*Exercise prompt:* Can you copy everything from "In late 1988, Christian" down to "ex-footballer Micky Quinn." in the passage on Christian's broadcasting career, changing "breakfast" to "morning"?
* Start Source extract *
He first appeared on national TV in 1981 with other unemployed youngsters from inner-city areas of Manchester on Devil's Advocate, a Granada Television programme made for ITV by the World In Action team, presented by former World in Action editor Gus Macdonald and produced by Geoff Moore. The show was made in reaction to the Scarman report which looked into the causes of that summer's riots in Moss Side in Manchester, Toxteth in Liverpool, Brixton in London, Handsworth in Birmingham and St Pauls in Bristol. Other contributing youngsters on Devil's Advocate included Johnny Marr of the Smiths. As a result of his appearances on the programme, Christian was offered his own radio show on BBC Radio Derby called Barbed Wireless.

Radio
Christian presented Barbed Wireless between 1982 and 1988 at BBC Radio Derby. The show won Sony Awards in the Best Specialist Music category in 1985 and again in 1986. He also contributed regularly to Saturday Live on BBC Radio 1. From 1986 to 1988 he presented Radio 4's programme Wavelength, which became Wavelength Plus or WPFM, on which Jo Whiley was his researcher.

Christian managed a twelve-piece reggae band from the Derby/Nottingham area, Junior C Reaction, who received airplay on John Peel and Janice Long's shows on BBC Radio 1 for their first independent release on Centurion Records, a double A Side, "Cry Jahoviah", and "Love & Emotion". They were signed to Cooltempo, a Chrysalis subsidiary, and enjoyed a modicum of success with their first release, a version of the Delroy Wilson classic "Better Must Come", which was C-listed on Radio 1 and Capital Radio at the time, as well as playing a live session on Radio One's Saturday Live. Christian also promoted concerts around the Derby and Nottingham area, and regular house nights at Derby's Twentieth Century club, where the resident Saturday-night DJ was Graeme Park.

In late 1988, Christian joined Piccadilly Radio's Key 103 FM, presenting weekday evenings and Sunday afternoon. Christian also wrote "The Word" page in the Manchester Evening News from September 1989, dedicated to the Manchester music scene.

Christian has presented on every radio station in the Manchester area and several across the North West, including Century Radio, where he presented a syndicated evening show across the network. He also presented the breakfast and drivetime show on BBC Radio Manchester, and the same station's Manchester Music Show in 2002, featuring old and new bands from the Manchester area. He then went on to host the breakfast show on BBC Radio Manchester in April 2006. He was also the presenter of The Final Whistle on talkSPORT on Saturday evenings from 2006 until 2008, alongside ex-footballer Micky Quinn.
* End Source extract *
* Start Excerpted data *
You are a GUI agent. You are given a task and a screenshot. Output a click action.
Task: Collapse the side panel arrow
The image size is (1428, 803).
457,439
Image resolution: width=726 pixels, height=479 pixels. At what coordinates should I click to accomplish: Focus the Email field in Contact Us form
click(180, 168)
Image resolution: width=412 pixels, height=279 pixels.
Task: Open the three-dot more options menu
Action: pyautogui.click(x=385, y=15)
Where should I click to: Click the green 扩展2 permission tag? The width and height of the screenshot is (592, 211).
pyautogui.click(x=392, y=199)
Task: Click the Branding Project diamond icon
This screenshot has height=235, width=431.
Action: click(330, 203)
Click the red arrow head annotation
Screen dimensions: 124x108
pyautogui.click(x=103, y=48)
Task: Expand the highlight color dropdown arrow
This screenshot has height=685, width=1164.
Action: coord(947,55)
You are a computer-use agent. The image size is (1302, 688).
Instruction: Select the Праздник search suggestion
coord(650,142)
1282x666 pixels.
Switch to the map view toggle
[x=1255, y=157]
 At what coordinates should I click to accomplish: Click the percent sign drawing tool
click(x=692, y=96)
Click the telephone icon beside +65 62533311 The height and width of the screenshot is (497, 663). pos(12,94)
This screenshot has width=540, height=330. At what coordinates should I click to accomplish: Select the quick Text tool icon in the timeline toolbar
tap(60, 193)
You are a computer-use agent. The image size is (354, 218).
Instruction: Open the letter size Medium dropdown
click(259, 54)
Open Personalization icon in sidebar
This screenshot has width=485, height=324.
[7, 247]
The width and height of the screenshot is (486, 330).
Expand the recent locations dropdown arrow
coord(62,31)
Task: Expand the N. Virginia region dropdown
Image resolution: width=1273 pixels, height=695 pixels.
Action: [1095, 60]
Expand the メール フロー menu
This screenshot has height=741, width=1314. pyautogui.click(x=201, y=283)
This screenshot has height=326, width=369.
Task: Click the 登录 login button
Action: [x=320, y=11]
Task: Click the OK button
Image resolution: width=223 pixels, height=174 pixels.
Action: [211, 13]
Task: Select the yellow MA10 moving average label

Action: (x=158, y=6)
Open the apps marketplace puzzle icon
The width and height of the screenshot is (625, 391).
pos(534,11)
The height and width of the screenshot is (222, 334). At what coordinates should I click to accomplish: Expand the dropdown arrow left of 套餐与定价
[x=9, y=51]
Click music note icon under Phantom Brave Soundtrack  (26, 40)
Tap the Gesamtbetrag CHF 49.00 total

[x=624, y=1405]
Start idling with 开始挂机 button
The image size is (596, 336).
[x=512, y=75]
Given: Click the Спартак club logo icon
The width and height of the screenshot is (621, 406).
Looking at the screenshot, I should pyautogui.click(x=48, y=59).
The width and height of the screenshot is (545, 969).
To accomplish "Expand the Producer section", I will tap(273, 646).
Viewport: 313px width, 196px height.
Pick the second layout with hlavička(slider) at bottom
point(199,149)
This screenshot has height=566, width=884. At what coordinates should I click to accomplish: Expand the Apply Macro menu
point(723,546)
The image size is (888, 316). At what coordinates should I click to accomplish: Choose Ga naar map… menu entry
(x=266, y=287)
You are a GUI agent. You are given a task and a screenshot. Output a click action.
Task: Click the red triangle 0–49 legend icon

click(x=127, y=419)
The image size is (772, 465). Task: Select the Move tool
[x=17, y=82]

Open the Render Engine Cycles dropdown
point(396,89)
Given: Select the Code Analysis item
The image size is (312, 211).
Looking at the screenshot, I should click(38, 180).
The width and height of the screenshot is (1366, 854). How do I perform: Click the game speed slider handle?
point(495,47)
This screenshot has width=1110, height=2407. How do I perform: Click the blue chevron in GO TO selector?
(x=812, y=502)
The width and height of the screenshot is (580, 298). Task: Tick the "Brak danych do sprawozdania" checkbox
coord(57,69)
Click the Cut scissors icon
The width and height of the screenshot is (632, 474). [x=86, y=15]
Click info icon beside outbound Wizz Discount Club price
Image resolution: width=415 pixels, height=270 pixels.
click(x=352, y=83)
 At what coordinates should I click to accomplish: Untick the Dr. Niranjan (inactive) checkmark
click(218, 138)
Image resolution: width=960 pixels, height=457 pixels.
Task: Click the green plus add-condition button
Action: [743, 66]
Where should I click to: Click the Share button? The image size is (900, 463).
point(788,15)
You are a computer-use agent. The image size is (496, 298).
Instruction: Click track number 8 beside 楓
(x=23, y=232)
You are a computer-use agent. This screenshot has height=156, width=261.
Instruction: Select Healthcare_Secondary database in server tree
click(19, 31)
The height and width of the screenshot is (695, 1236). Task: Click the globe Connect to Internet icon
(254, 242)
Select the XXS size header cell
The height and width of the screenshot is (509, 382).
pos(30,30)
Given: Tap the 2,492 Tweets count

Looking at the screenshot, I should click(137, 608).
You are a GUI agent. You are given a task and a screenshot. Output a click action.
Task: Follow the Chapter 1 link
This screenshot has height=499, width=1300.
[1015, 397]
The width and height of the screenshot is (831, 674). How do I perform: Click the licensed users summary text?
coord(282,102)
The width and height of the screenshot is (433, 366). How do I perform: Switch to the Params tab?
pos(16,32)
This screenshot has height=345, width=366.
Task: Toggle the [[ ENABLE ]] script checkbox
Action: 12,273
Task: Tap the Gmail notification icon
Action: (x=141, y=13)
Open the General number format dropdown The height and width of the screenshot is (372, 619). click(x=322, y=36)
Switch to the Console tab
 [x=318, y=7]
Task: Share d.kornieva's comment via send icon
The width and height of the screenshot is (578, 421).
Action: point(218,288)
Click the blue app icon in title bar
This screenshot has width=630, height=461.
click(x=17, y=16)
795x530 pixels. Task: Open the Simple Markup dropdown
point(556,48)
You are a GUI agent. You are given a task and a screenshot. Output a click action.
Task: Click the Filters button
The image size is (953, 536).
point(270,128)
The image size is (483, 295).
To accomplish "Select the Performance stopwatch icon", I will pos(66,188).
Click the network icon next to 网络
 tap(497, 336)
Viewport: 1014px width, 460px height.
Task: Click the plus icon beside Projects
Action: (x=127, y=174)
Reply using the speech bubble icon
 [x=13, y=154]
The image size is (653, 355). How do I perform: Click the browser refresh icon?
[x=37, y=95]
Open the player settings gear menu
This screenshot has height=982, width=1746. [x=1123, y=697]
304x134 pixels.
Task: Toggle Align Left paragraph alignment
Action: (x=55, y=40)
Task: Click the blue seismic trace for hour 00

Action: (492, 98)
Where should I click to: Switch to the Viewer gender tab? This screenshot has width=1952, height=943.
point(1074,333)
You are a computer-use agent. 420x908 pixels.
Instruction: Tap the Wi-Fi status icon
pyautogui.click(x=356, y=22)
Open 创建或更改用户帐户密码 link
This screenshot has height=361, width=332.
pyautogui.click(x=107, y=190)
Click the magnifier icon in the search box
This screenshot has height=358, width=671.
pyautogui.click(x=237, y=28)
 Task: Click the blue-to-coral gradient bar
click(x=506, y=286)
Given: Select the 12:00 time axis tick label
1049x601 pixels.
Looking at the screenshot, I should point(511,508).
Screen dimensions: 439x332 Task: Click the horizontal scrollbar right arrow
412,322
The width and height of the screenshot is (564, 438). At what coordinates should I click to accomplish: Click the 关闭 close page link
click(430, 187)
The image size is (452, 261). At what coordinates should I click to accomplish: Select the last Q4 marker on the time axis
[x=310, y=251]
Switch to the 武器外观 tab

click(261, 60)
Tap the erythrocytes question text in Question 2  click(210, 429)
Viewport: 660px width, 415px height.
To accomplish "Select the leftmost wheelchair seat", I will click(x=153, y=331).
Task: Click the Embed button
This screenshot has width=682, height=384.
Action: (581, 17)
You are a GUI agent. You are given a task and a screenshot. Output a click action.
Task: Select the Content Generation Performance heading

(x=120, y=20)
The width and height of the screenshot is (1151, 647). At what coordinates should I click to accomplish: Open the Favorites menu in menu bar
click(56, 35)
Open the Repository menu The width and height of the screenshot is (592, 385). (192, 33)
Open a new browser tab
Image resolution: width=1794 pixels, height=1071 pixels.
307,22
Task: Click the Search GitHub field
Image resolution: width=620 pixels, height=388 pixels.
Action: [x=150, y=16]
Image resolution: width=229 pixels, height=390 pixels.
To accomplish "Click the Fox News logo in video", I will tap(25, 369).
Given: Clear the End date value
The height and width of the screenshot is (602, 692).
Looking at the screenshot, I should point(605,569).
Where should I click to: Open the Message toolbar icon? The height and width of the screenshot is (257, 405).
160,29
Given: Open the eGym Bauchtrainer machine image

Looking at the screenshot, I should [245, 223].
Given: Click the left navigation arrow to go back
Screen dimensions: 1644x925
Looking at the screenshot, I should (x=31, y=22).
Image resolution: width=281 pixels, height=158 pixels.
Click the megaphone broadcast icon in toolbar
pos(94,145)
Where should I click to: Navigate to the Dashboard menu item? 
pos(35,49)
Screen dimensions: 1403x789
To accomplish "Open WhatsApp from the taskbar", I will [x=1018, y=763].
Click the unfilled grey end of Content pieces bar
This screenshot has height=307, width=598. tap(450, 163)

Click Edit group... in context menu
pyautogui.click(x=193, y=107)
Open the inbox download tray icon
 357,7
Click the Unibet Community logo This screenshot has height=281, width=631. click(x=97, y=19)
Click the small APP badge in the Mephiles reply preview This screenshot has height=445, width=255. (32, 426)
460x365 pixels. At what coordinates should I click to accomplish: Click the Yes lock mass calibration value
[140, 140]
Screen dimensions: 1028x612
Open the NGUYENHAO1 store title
* End Excerpted data *
*Response to this task:*
In late 1988, Christian joined Piccadilly Radio's Key 103 FM, presenting weekday evenings and Sunday afternoon. Christian also wrote "The Word" page in the Manchester Evening News from September 1989, dedicated to the Manchester music scene.

Christian has presented on every radio station in the Manchester area and several across the North West, including Century Radio, where he presented a syndicated evening show across the network. He also presented the morning and drivetime show on BBC Radio Manchester, and the same station's Manchester Music Show in 2002, featuring old and new bands from the Manchester area. He then went on to host the morning show on BBC Radio Manchester in April 2006. He was also the presenter of The Final Whistle on talkSPORT on Saturday evenings from 2006 until 2008, alongside ex-footballer Micky Quinn.